Na quinta-feira (16), uma edição extra do Diário Oficial já havia publicado a exoneração de 153 funcionários. De acordo com apurações, parte dos exonerados seria de funcionários "fantasmas". A maioria não passou por concurso público, não recebeu crachá de identificação e não possui acesso ao Serviço Eletrônico de Informações (SEI), sistema responsável pelo acesso a documentos e processos eletrônicos da administração estadual.
As subsecretarias extintas por Ricardo Couto são: Subsecretaria Adjunta de Projetos Especiais, Subsecretaria de Gastronomia e Subsecretaria de Ações Comunitárias e Empreendedorismo.
Todas essas áreas haviam sido criadas ou reestruturadas entre 2024 e 2025, durante a gestão anterior. Com a publicação do novo decreto, todos os cargos vinculados a essas unidades foram automaticamente extintos. Os atos publicados no Diário Oficial detalham as 306 exonerações de comissionados da Casa Civil, que incluem diversos níveis hierárquicos como ajudantes, assistentes, assessores, coordenadores, superintendentes e subsecretários-adjuntos. É importante ressaltar que nenhum servidor efetivo foi exonerado nesta ação.

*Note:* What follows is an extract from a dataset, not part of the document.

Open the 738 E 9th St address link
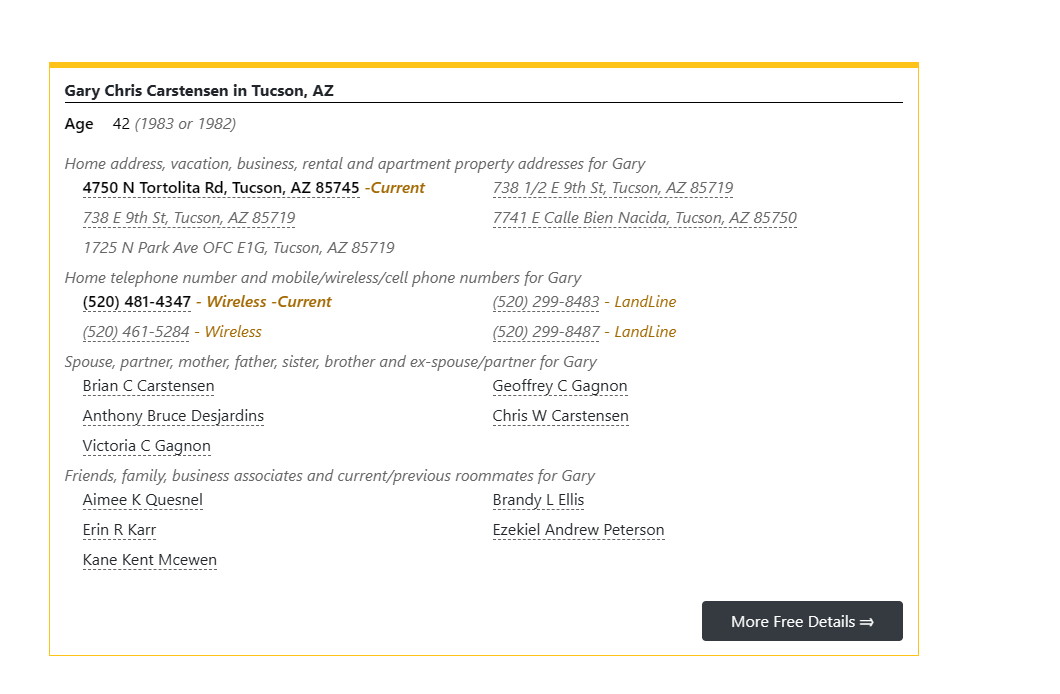click(189, 218)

Segundo informações do governo estadual, a mudança tem como principal objetivo enxugar a máquina pública e concentrar as atividades administrativas em estruturas que já existem, buscando maior eficiência na gestão. Além dessas exonerações, o governo do Rio de Janeiro também iniciou uma auditoria abrangente nos gastos públicos. Essa ação prevê a análise de mais de 6,7 mil contratos ativos, que juntos somam mais de R$ 81 bilhões. A iniciativa faz parte de um pacote de medidas que o atual governo classifica como um "choque de transparência" na administração pública estadual.
As medidas tomadas por Ricardo Couto representam uma significativa reestruturação administrativa no governo do Rio de Janeiro, com foco na redução de gastos e na otimização da máquina pública estadual.